# Safety Switch Plug Improvement



## BullHammer (Jun 15, 2015)

If you are like me, the yellow plug for the safety switch is a love-hate relationship. I have a 4 year old boy, so I love the safety it provides. But, having a 4 year old boy, means the plug often times get lost once it's removed; not always his fault. Plus, I have bigger hands and getting they plug out is not always easy, so at times I have left it in.

For months I have been trying different methods for storing, hanging, or hiding the plug. Most of the times it jsut ends up lost for a few days.

Then, when my first order of Sugru arrived, I knew a solution was close at hand. I decided to make it larger, so it was more difficult to lose and easier to remove. The contour also makes it easier to hang; I hang it between two screws on the garage wall. I'm toying with the idea of drilling a whole through the middle and threading a wire to hang it.
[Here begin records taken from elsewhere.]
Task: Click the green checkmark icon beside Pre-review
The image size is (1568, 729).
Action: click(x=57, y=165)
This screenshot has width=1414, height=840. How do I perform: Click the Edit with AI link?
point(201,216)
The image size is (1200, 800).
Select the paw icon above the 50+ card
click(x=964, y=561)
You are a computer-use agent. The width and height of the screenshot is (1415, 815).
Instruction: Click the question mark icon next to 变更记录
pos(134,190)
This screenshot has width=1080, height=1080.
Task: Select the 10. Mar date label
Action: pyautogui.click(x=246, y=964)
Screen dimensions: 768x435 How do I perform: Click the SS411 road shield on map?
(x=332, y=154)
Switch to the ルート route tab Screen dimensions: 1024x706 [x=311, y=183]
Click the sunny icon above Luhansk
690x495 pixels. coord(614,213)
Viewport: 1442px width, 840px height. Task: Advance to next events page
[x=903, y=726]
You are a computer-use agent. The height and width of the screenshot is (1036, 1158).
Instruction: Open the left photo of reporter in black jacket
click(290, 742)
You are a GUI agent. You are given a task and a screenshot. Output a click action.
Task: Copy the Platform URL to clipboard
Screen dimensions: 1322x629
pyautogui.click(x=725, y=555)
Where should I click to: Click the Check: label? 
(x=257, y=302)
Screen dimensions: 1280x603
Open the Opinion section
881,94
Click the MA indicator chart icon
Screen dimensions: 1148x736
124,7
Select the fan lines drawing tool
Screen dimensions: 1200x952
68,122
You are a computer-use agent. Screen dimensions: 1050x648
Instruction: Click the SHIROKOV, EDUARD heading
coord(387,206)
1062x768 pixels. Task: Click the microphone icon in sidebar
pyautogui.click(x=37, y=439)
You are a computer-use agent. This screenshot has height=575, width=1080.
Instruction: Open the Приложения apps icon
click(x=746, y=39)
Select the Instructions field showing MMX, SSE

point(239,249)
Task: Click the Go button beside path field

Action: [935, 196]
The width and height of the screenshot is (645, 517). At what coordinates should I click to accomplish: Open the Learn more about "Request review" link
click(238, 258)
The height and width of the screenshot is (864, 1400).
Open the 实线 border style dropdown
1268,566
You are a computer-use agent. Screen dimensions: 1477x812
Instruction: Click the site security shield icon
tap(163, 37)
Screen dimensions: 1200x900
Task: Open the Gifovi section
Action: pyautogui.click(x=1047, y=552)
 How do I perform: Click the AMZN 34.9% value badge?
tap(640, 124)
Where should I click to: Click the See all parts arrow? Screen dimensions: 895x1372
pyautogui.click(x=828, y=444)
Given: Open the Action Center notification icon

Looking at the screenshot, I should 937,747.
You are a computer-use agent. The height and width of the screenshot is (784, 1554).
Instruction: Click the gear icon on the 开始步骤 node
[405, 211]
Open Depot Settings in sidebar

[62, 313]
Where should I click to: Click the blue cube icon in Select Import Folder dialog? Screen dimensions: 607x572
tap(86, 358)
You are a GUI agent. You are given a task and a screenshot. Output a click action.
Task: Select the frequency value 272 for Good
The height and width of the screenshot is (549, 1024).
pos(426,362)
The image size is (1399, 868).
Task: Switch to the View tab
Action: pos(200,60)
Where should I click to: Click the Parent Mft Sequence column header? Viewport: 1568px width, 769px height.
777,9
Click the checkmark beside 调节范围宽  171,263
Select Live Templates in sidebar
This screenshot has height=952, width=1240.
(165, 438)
Thought I would share my improvement and see what you all thought.










-Tony


----------



## ForestGrl (Jun 5, 2015)

If you were to embed a thin, flat rare earth magnet in the top, you could just stick it onto the nearest (but least accessible for your little one) piece of steel. Now, I have to go look up "Sugru".....


----------



## ForestGrl (Jun 5, 2015)

Cool stuff!


----------